» What the exercise asks
Repeat every line of the data exactly; no picture belongs in the copy.

» Data for review
———
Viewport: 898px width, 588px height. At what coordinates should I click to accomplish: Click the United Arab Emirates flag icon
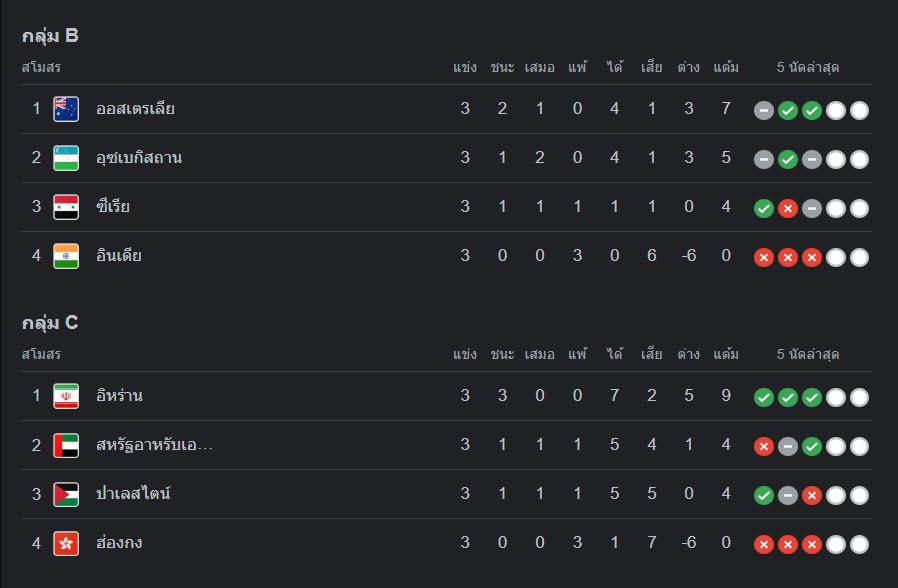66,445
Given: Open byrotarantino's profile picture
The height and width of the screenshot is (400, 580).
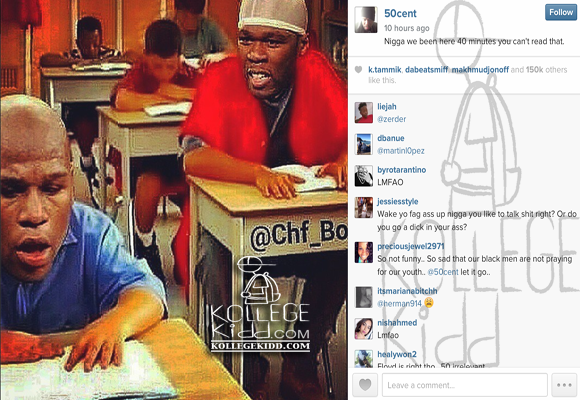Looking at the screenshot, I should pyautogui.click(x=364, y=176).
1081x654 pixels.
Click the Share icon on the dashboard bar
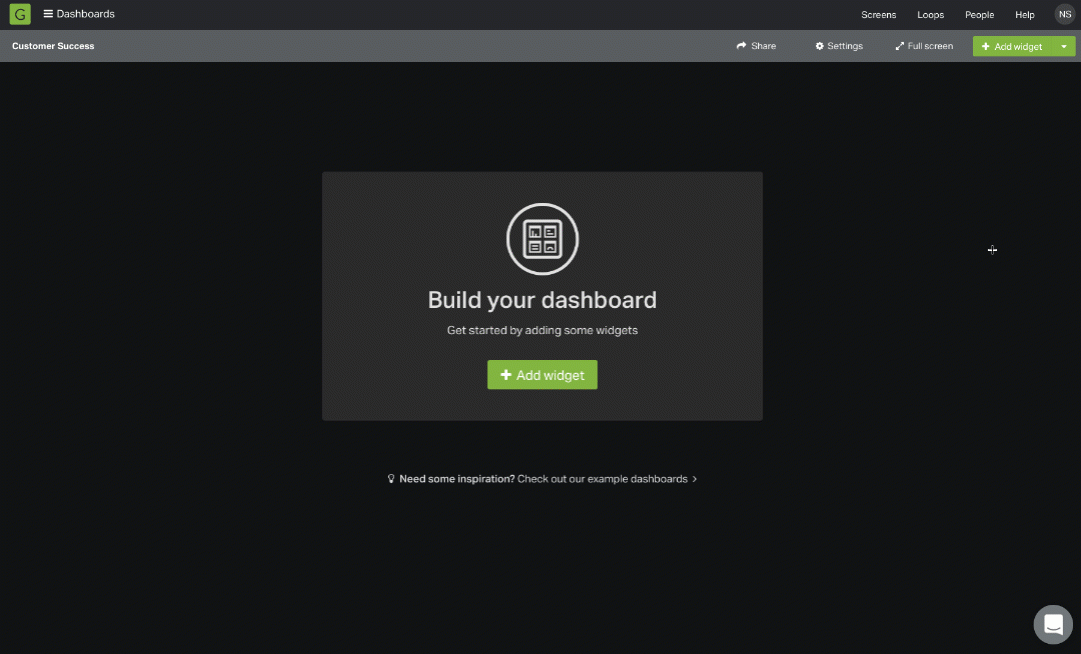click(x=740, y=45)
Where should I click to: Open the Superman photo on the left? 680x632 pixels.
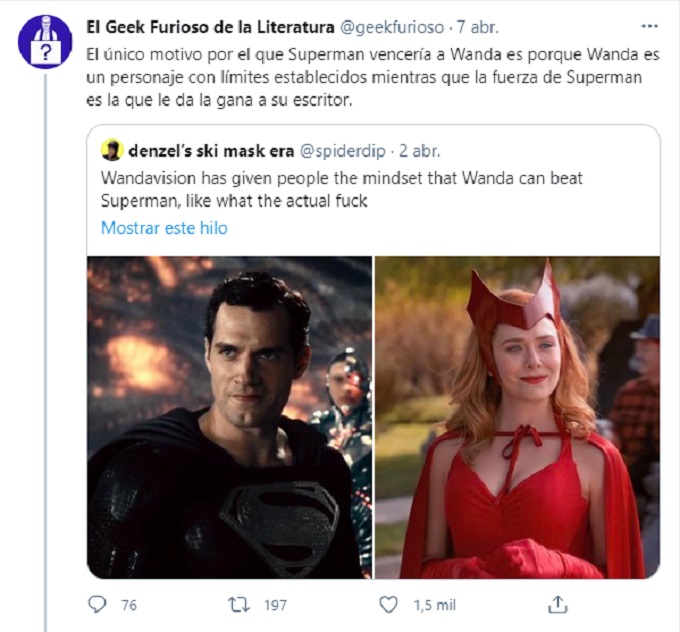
———
» Answer below
Viewport: 898px width, 588px height. At what coordinates should I click to accomplish: Click the United Arab Emirates flag icon
66,445
Given: Open byrotarantino's profile picture
The height and width of the screenshot is (400, 580).
Looking at the screenshot, I should pyautogui.click(x=364, y=176).
1081x654 pixels.
Click the Share icon on the dashboard bar
click(x=740, y=45)
Where should I click to: Open the Superman photo on the left? 680x632 pixels.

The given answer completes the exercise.